Insgesamt zeigen die verschiedenen Beiträge des Handbuchs sehr detailliert und sektoral übergreifend, dass der Erste Weltkrieg den Zweck des Wirtschaftens änderte, da das ökonomische Kriegswachstum nicht in Wohlfahrtsgewinne mündete. Die Investitionen in Kapital, Arbeitskräfte und Ressourcen verpufften, während die Staatsausgaben zunehmend für militärische Zwecke eingesetzt wurden. Schätzungen gehen davon aus, dass ab 1915 bis zu 50 Prozent des Bruttosozialproduktes für die Kriegsanstrengungen aufgebracht werden mussten.

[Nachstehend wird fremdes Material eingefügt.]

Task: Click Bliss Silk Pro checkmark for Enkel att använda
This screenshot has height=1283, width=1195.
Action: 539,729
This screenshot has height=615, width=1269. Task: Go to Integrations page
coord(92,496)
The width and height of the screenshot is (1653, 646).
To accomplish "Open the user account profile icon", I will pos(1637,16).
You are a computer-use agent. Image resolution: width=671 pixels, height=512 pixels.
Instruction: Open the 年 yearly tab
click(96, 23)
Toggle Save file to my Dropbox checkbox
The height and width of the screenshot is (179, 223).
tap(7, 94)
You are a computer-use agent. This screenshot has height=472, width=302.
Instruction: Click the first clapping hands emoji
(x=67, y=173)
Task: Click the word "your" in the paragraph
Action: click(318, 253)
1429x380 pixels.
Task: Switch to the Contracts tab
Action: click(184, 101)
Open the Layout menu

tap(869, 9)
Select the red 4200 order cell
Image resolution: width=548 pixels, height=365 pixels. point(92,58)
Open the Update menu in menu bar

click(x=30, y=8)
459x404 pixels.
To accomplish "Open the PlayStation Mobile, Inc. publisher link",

Die Schwelle zum totalen Krieg war hier tatsächlich nicht mehr weit (vgl. Mommsen, S. 13). Detaillierte Vergleiche regionaler Wirtschaftsfaktoren, zahlreiche nützliche Tabellen und Grafiken ordnen das abgebildete Wissen ein. Insgesamt präsentiert Herausgeber Marcel Boldorf ein solides Handbuch, dass nicht nur die aktuellen Forschungsergebnisse bündelt, sondern auch neues Wissen sauber aufbereitet präsentiert.

 

English Abstract

On the Verge of Collapse: The German Economy during World War I

A well-founded overview that does justice to its scientific value: With his handbook on the German economy in World War I, Marcel Boldorf not only presents the latest research results, but also shows, based on the various economic sectors, that the German state took on a new role between 1914 and 1918. In 23 well-written articles, the authors provide insights into one of the most blatant structural breaks in European economic history. Worth reading!